岡山電気軌道
社長 小嶋光信
開業以来の念願であった京橋が1923年に拡幅されたことにより、100年前の同年7月9日に「おかでん東山線(旧旭東線)」が開通し、12時45分に1番電車が颯爽と走り出しました。
江戸時代が終わり明治になると、京橋から汽船が就航し、またこの地域に第六高等学校や山陽学園などが開校されて文教地区になっていったことなどで、城下町から京橋経由で山陽道がのびて旧西大寺市へとつながる東山地域が大いに栄えていきました。
そして、東山線の東山電停(現在の東山・おかでんチャギントンミュージアム駅)周辺には、玉井宮の参道に偕楽園や動物園、東山温泉もあって、子どもだけでなく家族ぐるみで楽しめるちょっとした人気スポットでした。また当時は、電車を動かす電気も自社で発電していて、その余った電気を使用した映画館もありました。
ところが、昭和40年(1965年)代のモータリゼーションの進展で、自動車の通行の邪魔になるという世間の風潮から、岡電でも役員会で路面電車を廃止する決議をしようとしましたが、当時の社長の松田壮三郎さんが「将来、岡山市には必ず電車が必要になる時代が来る」と一人で廃止に反対し、残念ながら番町線は昭和43年(1968年)に廃止されましたが、危機一髪で東山線と清輝橋線の2路線が残ることになりました。当時の風潮に流されず信念を貫き通した松田壮三郎さんの姿勢に感謝です。

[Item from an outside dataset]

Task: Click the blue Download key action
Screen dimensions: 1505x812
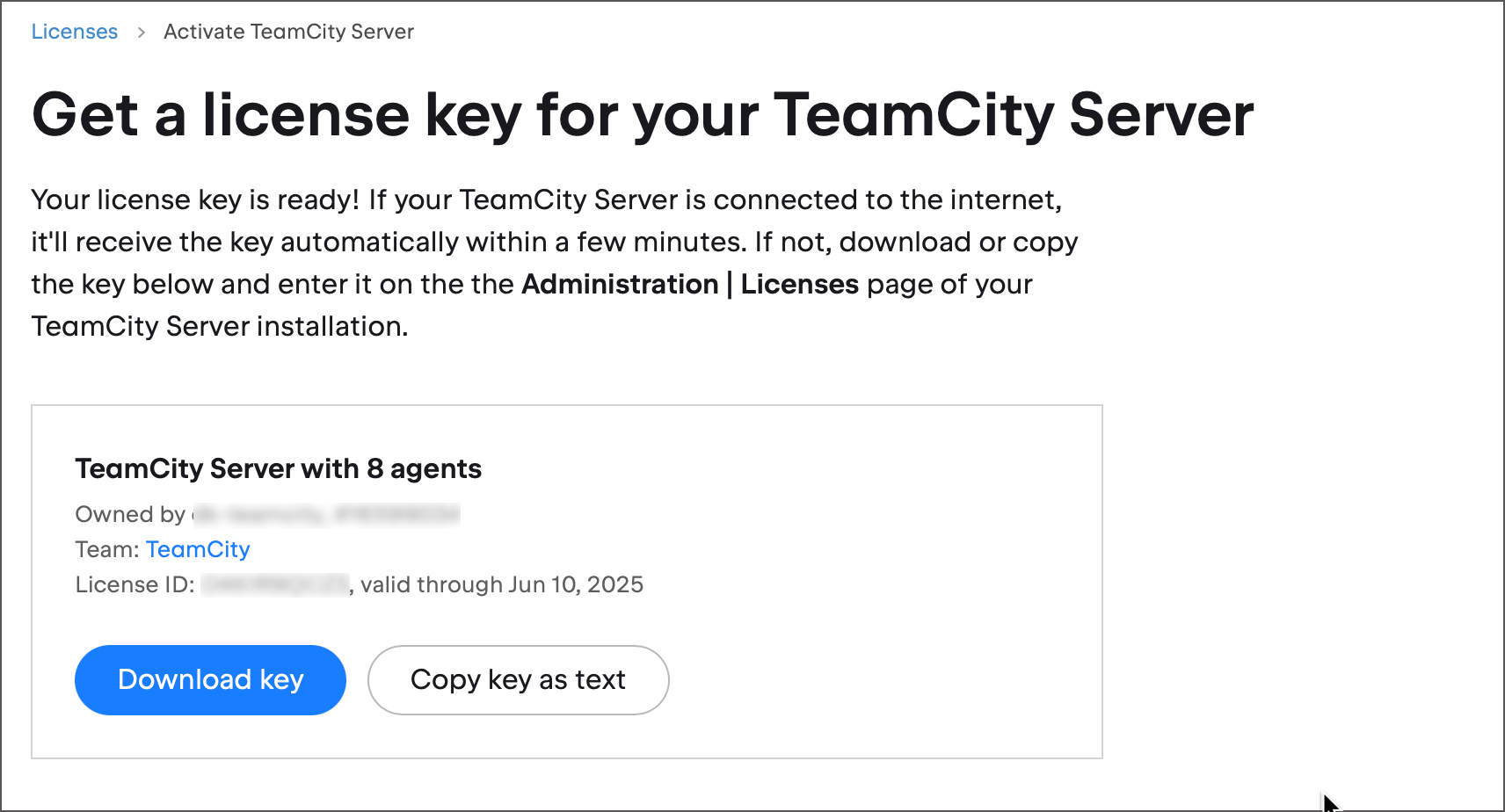Action: [210, 679]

この100周年の開通記念日は、前日から西日本に線状降水帯が発生し、深夜にはピカ、ピカ、ドーンと雷さんの鳴り物入りで、当日も朝から雨模様で「NPO法人 公共の交通ラクダ」主催のイベントは中止になりましたが、一部、東山の岡電本社で記念切符やグッズの販売をはじめ岡山市中心部の電車のジオラマ展示がありました。
松田壮三郎さんの予言通り、マイカーに押され続けて利用客が激減し瀕死の公共交通も、ここにきてカーボンニュートラルなど環境に優しく市民の健康にも良い鉄道や軌道、バスなどの公共交通が見直され、今回の日本でのG7都市大臣会合で公共交通を軸に街の再編をしようという声明が発表されるなど、公共交通によるまちづくりへ向けて世界が動きはじめ、復権の兆しが強くなってきました。

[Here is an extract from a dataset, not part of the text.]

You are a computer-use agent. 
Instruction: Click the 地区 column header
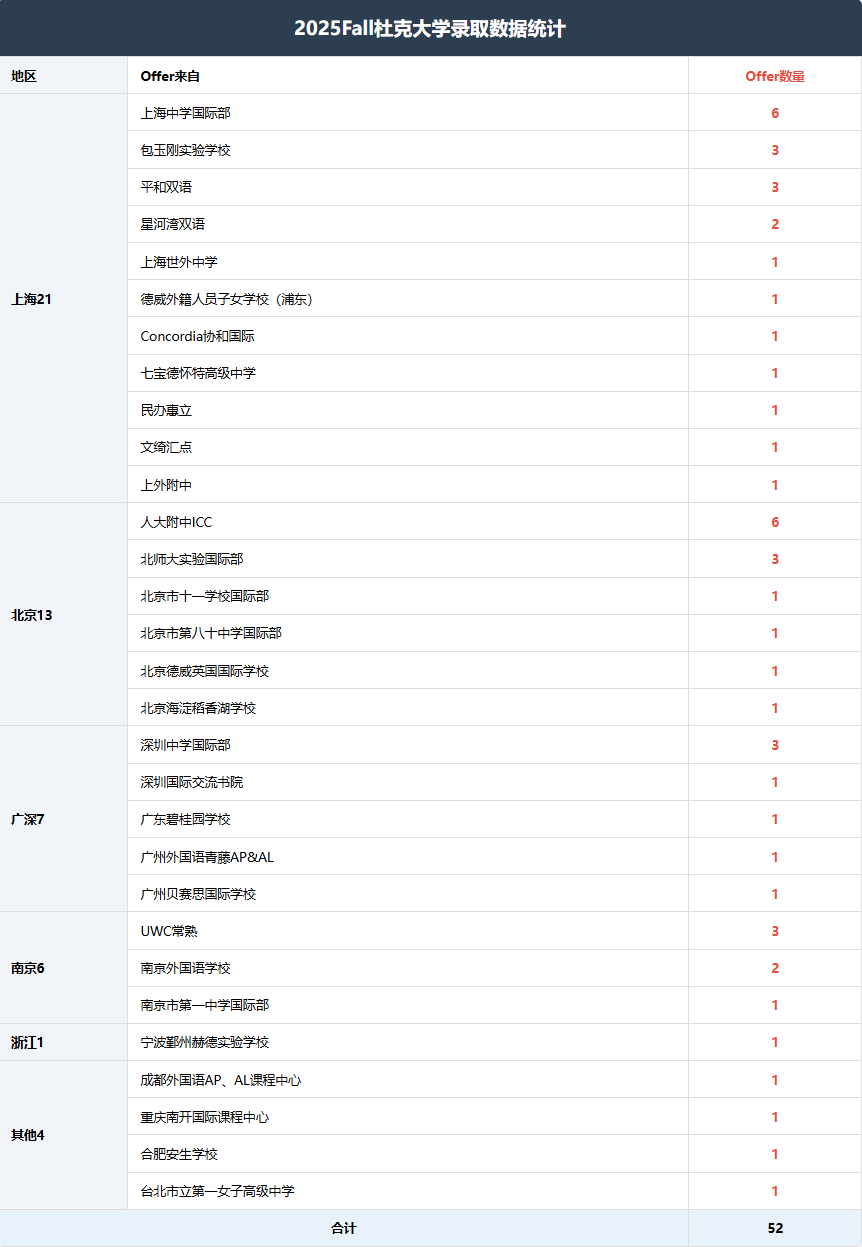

両備グループでは、2000年代初頭から公共交通利用で「歩いて楽しいまちづくり」を標榜し、2002年には岡電がLRT「MOMO」を水戸岡デザインで導入し、2004年には郊外へスプロール化した岡山市の中心部・柳川のロータリーに108mの高級マンション「グレースタワー」を建設するなど、全国に先駆けて岡山市で市内中心部居住の提案をし、今日の「コンパクトとネットワーク」という国の施策の先鞭を果たすことができました。

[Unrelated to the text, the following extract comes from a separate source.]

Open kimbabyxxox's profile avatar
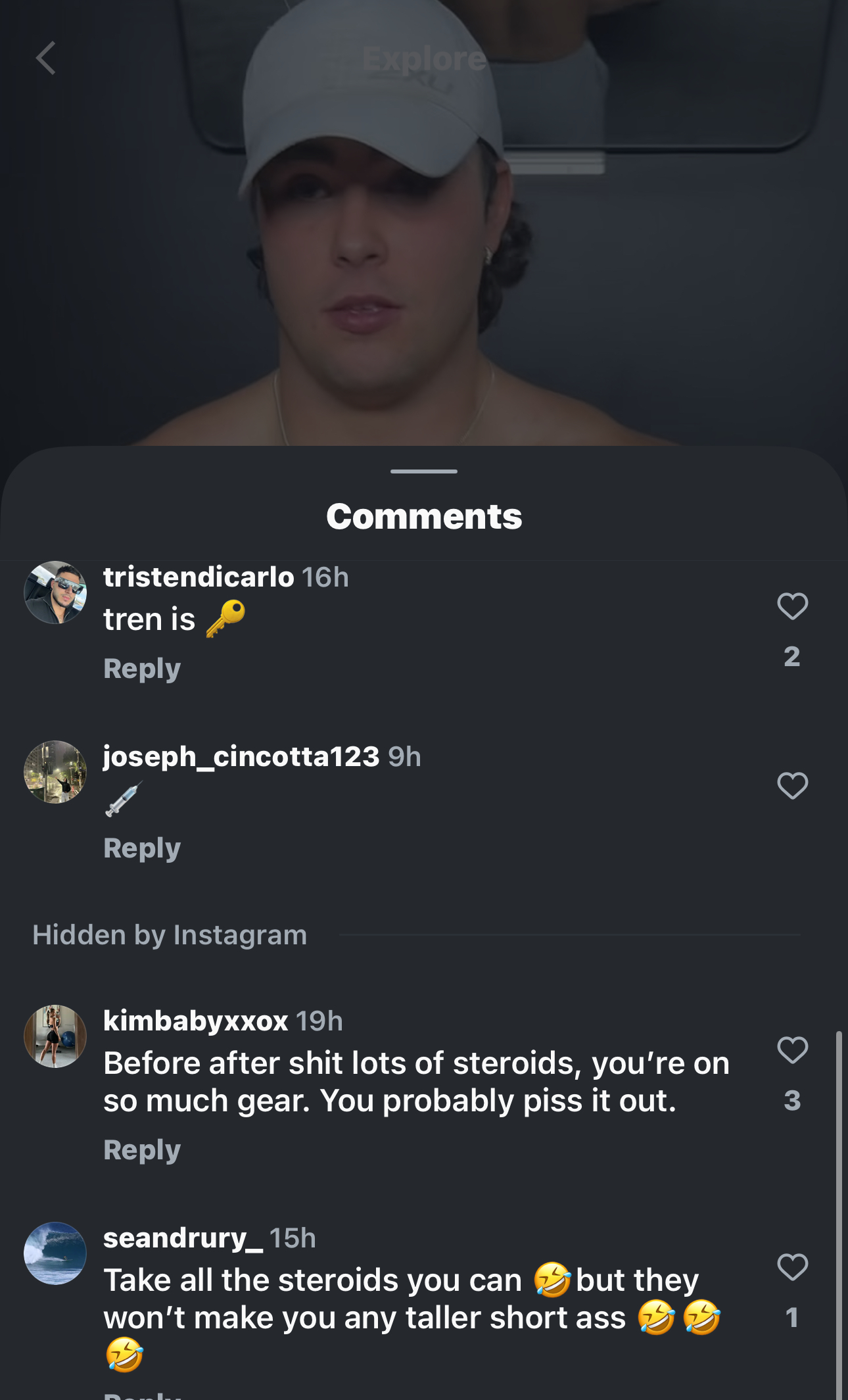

100周年記念号の出発式は、予定通り開業日当時の始発12時45分に俳優の八名信夫さんや三勲学区連合町内会の成田会長はじめ多くの皆さんが見守る中でテープカットをし、無事に出発しました。
八名信夫さんは、皆さんご存知の岡山市出身の映画俳優で「悪役商会」などで有名ですが、ある時、撮影で岡電を使ってのシーンを撮ってくださったこともあり、広報担当の役員が東山線100周年の話をしたところ、快く「友情出演」してくださることになりました。
八名さんは岡山東商業高等学校の出身で、当時、野球部で通学や練習に岡電で通っていたこともあり、有難いことに殊の外、岡電への思いを強く持っておられました。
「おかでん東山線100周年記念号」では、RACDAの岡さんが内田百閒に扮して、八名さんとの掛け合いトークが実施されましたが、八名さんの青春の思い出は「電車に乗ると山陽学園の女子高生と一緒になるのが嬉しかった」「当時、東校の野球部員は女子高生に人気で、みんな毎日何枚ラブレターを貰ったか自慢し合ったものだ」という甘酸っぱい青春の思い出や、大手饅頭の本社前を通ると「当時このお饅頭は高級品で、若者は匂いだけしか嗅げなかった」とエピソードを披露してくれました。八名さんの岡電への思いと岡山の素晴らしさを全国に発信しようという強い思いに心を打たれました。
お蔭様で本当に素晴らしい「おかでん東山線の100周年」となり、関係者・社員とともに「ネクスト100年」を誓いました。